The best part about the Dr. Israel sound is that it is a clear bridge between a roots past and a digital future. He pays due homage to classically heavy dub sounds, but brings in modern, up-tempo beats of trip hop and drum & bass.
His lyrics were fairly mundane, mostly just self-sampled, reverbed, and looped Rasta-isms. But it is always nice to see a DJ spicing up his show with a hefty dose of live sounds, vocal or otherwise. While a few of the old-guard Rasta's in the room didn't seem too pleased with the set, I felt it was an exciting glimpse into of the future of reggae and techno sounds.
Then, as Mad Professor took the stage, the bass really started hitting our sweet spots. Dub is all about getting lost in the deep end of the music. Lola's actually has pretty darn good sound for a smaller room.

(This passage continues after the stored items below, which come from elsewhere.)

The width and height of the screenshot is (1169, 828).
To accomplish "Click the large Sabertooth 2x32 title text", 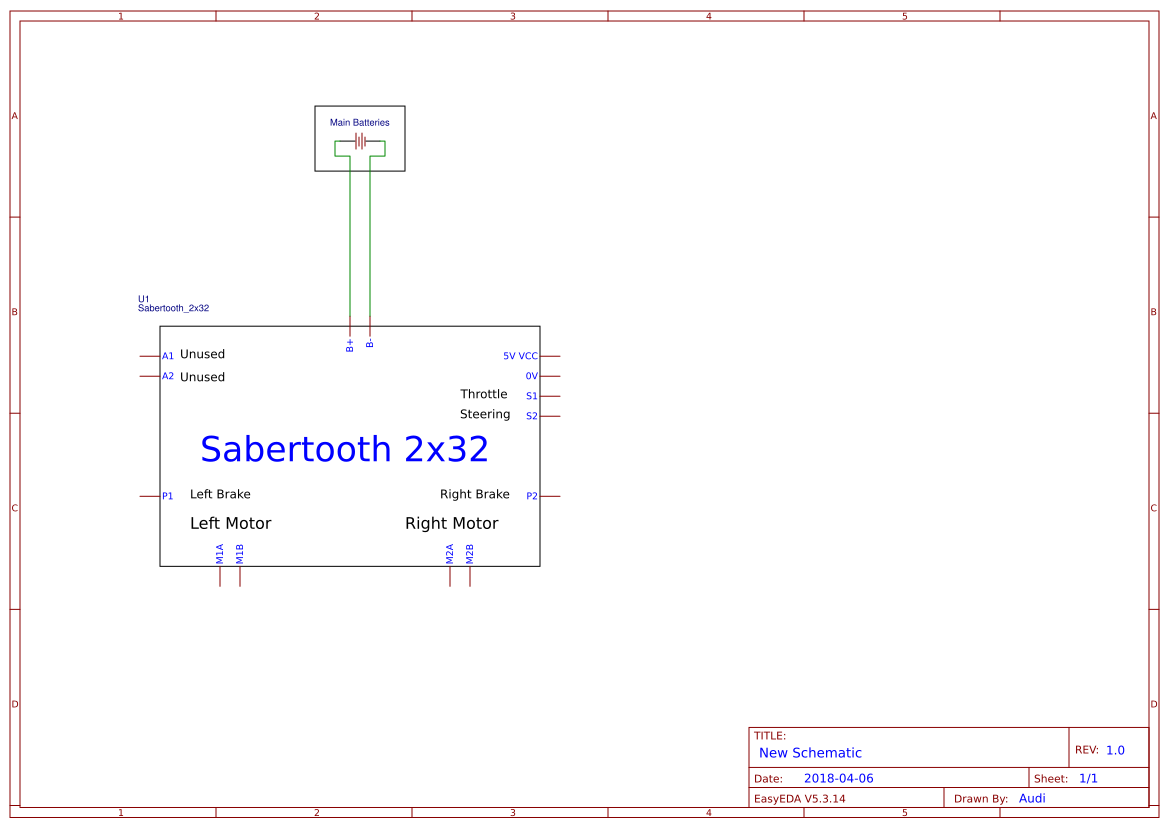I will [x=344, y=449].
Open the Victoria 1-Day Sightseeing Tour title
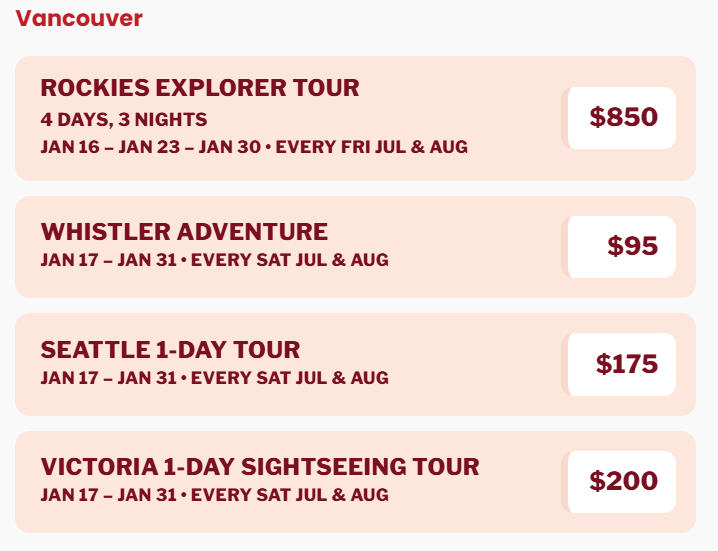 click(x=260, y=467)
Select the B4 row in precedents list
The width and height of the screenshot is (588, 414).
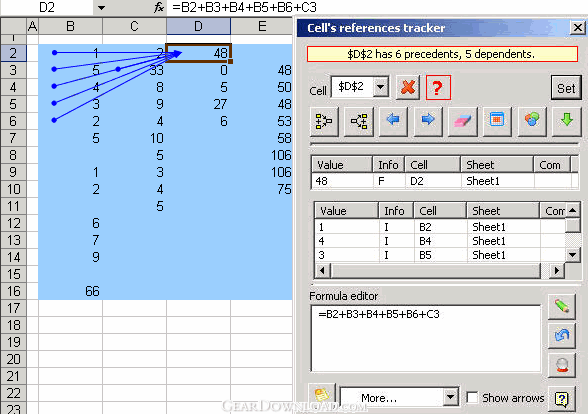click(x=440, y=241)
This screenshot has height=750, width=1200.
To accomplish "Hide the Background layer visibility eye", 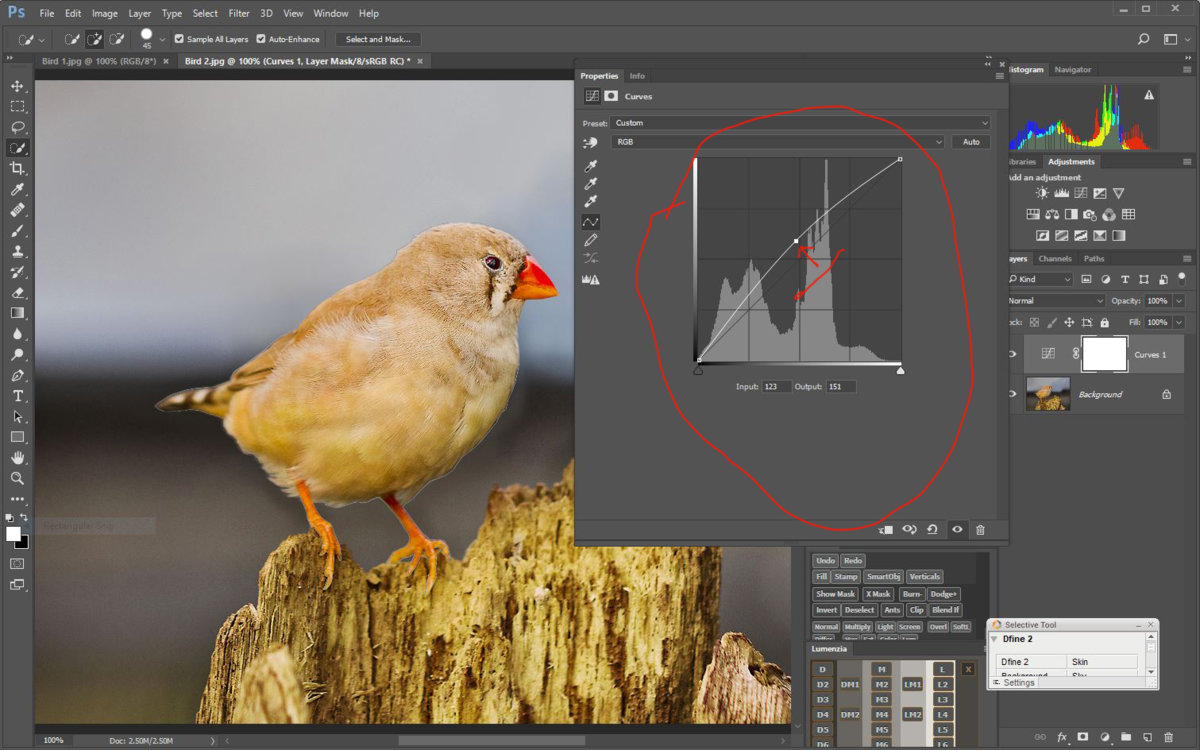I will tap(1012, 394).
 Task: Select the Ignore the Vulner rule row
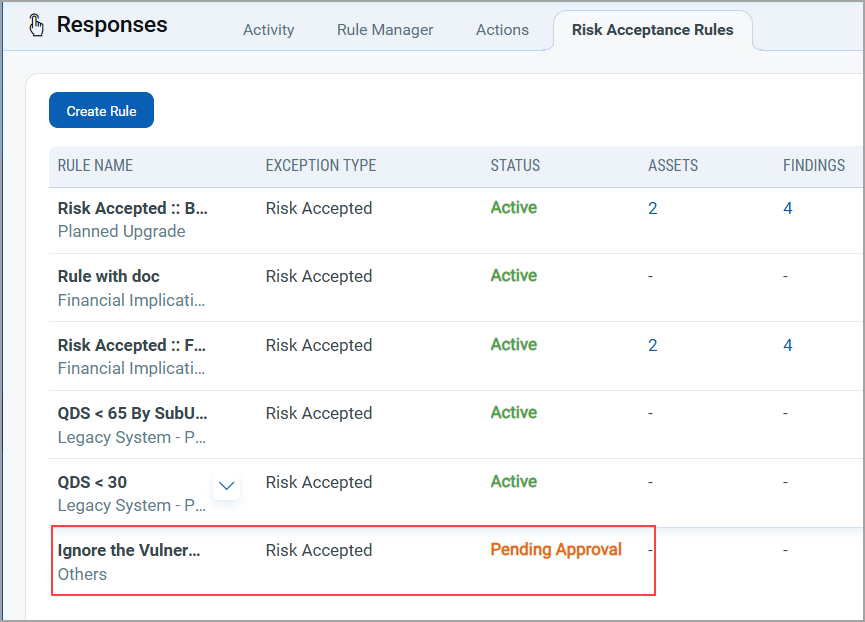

For a reggae show, the quality of the bass sound is often a make or break factor, and tonight did not disappoint.
Mad Professor, who released the classic Dub Me Crazy
series, is part of the British second wave of reggae music. A technically gifted soundman by trade, the Prof is credited with pushing the boundaries on digital effects in dub music, as well as being at the heart of the British-Caribbean musical diaspora of the early 80s.
The show started out with a number of these hard hitting English sounds, such as a track from The Wild Bunch, who would go on to become Massive Attack, and a classic from the (famous in England) Macka B. As beats looped and thunderous rolls of dubbed out insanity spacily panned from speaker to speaker, I couldn't help but think of the influence of reggae and dub on popular music. For many of the tracks, speed up the tempo a bit and you've basically got yourself a techno song.
Anthropologist and author Norman Stolzoff, in his ethnography of Jamaican Dancehall culture Wake the Town and Tell the People, credits reggae with birthing many forms of modern music, including drum & bass and hip hop. Tonight's show proved no exception, as intricate beats and sounds were layered into the mix. Dub has long been a medium that pushes reggae music to the edge, and (sometimes) over into popular culture.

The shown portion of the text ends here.